Promoting Generalization for Exact Solvers via Adversarial Instance
Augmentation
- URL: http://arxiv.org/abs/2310.14161v1
- Date: Sun, 22 Oct 2023 03:15:36 GMT
- Title: Promoting Generalization for Exact Solvers via Adversarial Instance
Augmentation
- Authors: Haoyang Liu and Yufei Kuang and Jie Wang and Xijun Li and Yongdong
Zhang and Feng Wu
- Abstract summary: Adar is a framework for understanding and improving the generalization of both imitation-learning-based (IL-based) and reinforcement-learning-based solvers (RL-based)
- Score: 62.738582127114704
- License: http://arxiv.org/licenses/nonexclusive-distrib/1.0/
- Abstract: Machine learning has been successfully applied to improve the efficiency of
Mixed-Integer Linear Programming (MILP) solvers.
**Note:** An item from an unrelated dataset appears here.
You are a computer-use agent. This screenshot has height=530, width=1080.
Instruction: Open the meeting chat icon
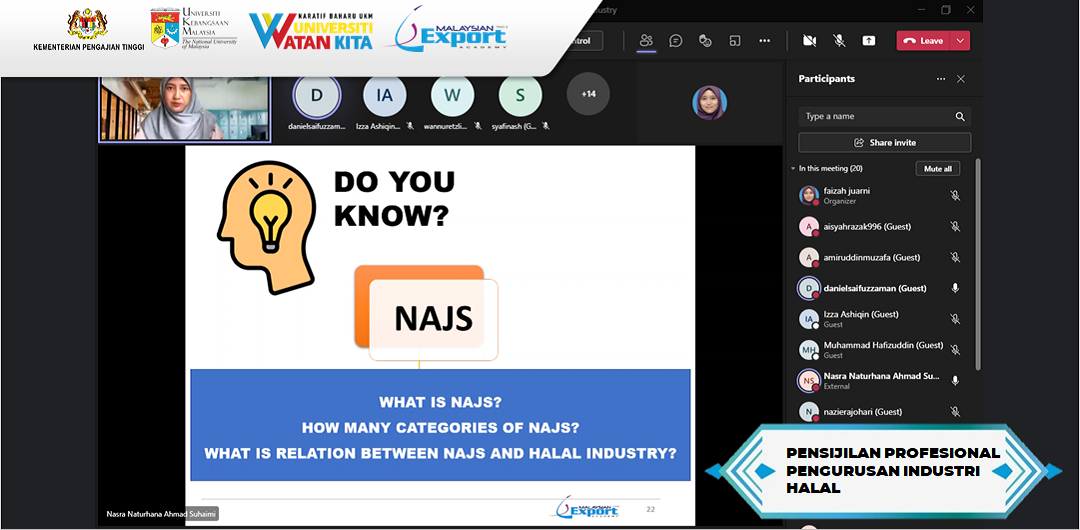676,41
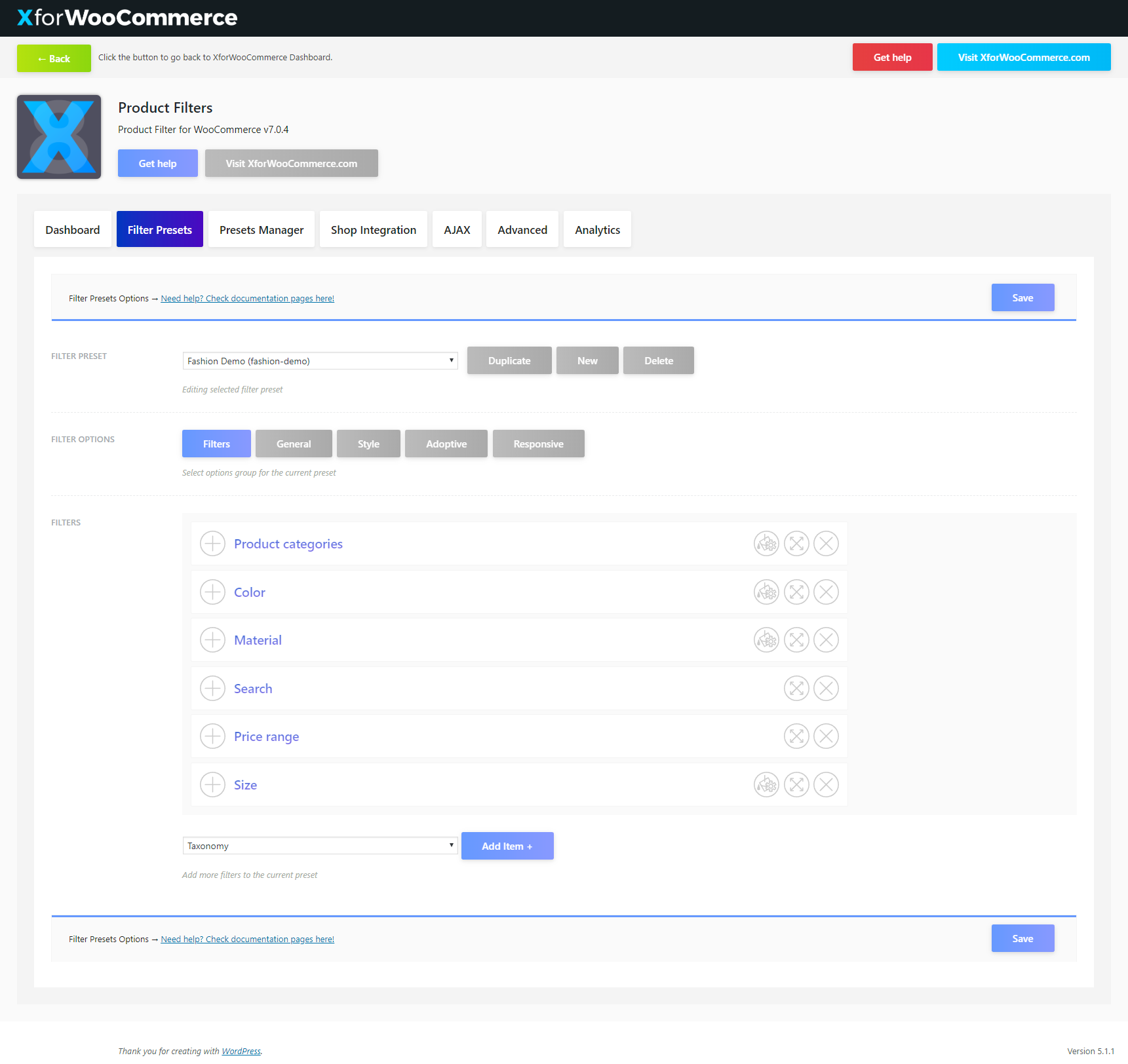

However, the learning-based
solvers often suffer from severe performance degradation on unseen MILP
instances -- especially on large-scale instances from a perturbed environment
-- due to the limited diversity of training distributions. To tackle this
problem, we propose a novel approach, which is called Adversarial Instance
Augmentation and does not require to know the problem type for new instance
generation, to promote data diversity for learning-based branching modules in
the branch-and-bound (B&B) Solvers (AdaSolver). We use the bipartite graph
representations for MILP instances and obtain various perturbed instances to
regularize the solver by augmenting the graph structures with a learned
augmentation policy. The major technical contribution of AdaSolver is that we
formulate the non-differentiable instance augmentation as a contextual bandit
problem and adversarially train the learning-based solver and augmentation
policy, enabling efficient gradient-based training of the augmentation policy.
To the best of our knowledge, AdaSolver is the first general and effective
framework for understanding and improving the generalization of both
imitation-learning-based (IL-based) and reinforcement-learning-based (RL-based)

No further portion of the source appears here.